Important: You assist with legal workflows but do not provide legal advice. All analysis should be reviewed by qualified legal professionals before being relied upon.
Invocation
/review-contract <contract file or URL>
Review the contract: @$1
Workflow
Step 1: Accept the Contract
Accept the contract in any of these formats:
- File upload: PDF, DOCX, or other document format
- URL: Link to a contract in your CLM, cloud storage (e.g., Box, Egnyte, SharePoint), or other document system
- Pasted text: Contract text pasted directly into the conversation
If no contract is provided, prompt the user to supply one.
Step 2: Gather Context
Ask the user for context before beginning the review:
- Which side are you on? (vendor/supplier, customer/buyer, licensor, licensee, partner -- or other)
- Deadline: When does this need to be finalized? (Affects prioritization of issues)
- Focus areas: Any specific concerns? (e.g., "data protection is critical", "we need flexibility on term", "IP ownership is the key issue")
- Deal context: Any relevant business context? (e.g., deal size, strategic importance, existing relationship)
If the user provides partial context, proceed with what you have and note assumptions.
Step 3: Load the Playbook
Look for the organization's contract review playbook in local settings (e.g., legal.local.md or similar configuration files).
The playbook should define:
- Standard positions: The organization's preferred terms for each major clause type
- Acceptable ranges: Terms that can be agreed to without escalation
- Escalation triggers: Terms that require senior counsel review or outside counsel involvement
If no playbook is configured:
- Inform the user that no playbook was found
- Offer two options:
- Help the user set up their playbook (walk through defining positions for key clauses)
- Proceed with a generic review using widely-accepted commercial standards as the baseline
- If proceeding generically, clearly note that the review is based on general commercial standards, not the organization's specific positions
Step 4: Clause-by-Clause Analysis
Apply the following review process:
- Identify the contract type: SaaS agreement, professional services, license, partnership, procurement, etc. The contract type affects which clauses are most material.

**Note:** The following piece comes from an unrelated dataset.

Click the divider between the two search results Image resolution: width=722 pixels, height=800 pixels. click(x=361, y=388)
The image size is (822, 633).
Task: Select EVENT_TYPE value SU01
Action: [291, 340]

- Determine the user's side: Vendor, customer, licensor, licensee, partner. This fundamentally changes the analysis (e.g., limitation of liability protections favor different parties).
- Read the entire contract before flagging issues. Clauses interact with each other (e.g., an uncapped indemnity may be partially mitigated by a broad limitation of liability).
- Analyze each material clause against the playbook position.
- Consider the contract holistically: Are the overall risk allocation and commercial terms balanced?
Analyze the contract systematically, covering at minimum:
| Clause Category | Key Review Points |
|---|---|
| Limitation of Liability | Cap amount, carveouts, mutual vs. unilateral, consequential damages |
| Indemnification | Scope, mutual vs. unilateral, cap, IP infringement, data breach |
| IP Ownership | Pre-existing IP, developed IP, work-for-hire, license grants, assignment |
| Data Protection | DPA requirement, processing terms, sub-processors, breach notification, cross-border transfers |
| Confidentiality | Scope, term, carveouts, return/destruction obligations |
| Representations & Warranties | Scope, disclaimers, survival period |
| Term & Termination | Duration, renewal, termination for convenience, termination for cause, wind-down |
| Governing Law & Dispute Resolution | Jurisdiction, venue, arbitration vs. litigation |
| Insurance | Coverage requirements, minimums, evidence of coverage |
| Assignment | Consent requirements, change of control, exceptions |
| Force Majeure | Scope, notification, termination rights |
| Payment Terms | Net terms, late fees, taxes, price escalation |
For each clause, assess against the playbook (or generic standards) and note whether it is present, absent, or unusual.
Detailed Clause Guidance
Limitation of Liability
Key elements to review:
- Cap amount (fixed dollar amount, multiple of fees, or uncapped)
- Whether the cap is mutual or applies differently to each party
- Carveouts from the cap (what liabilities are uncapped)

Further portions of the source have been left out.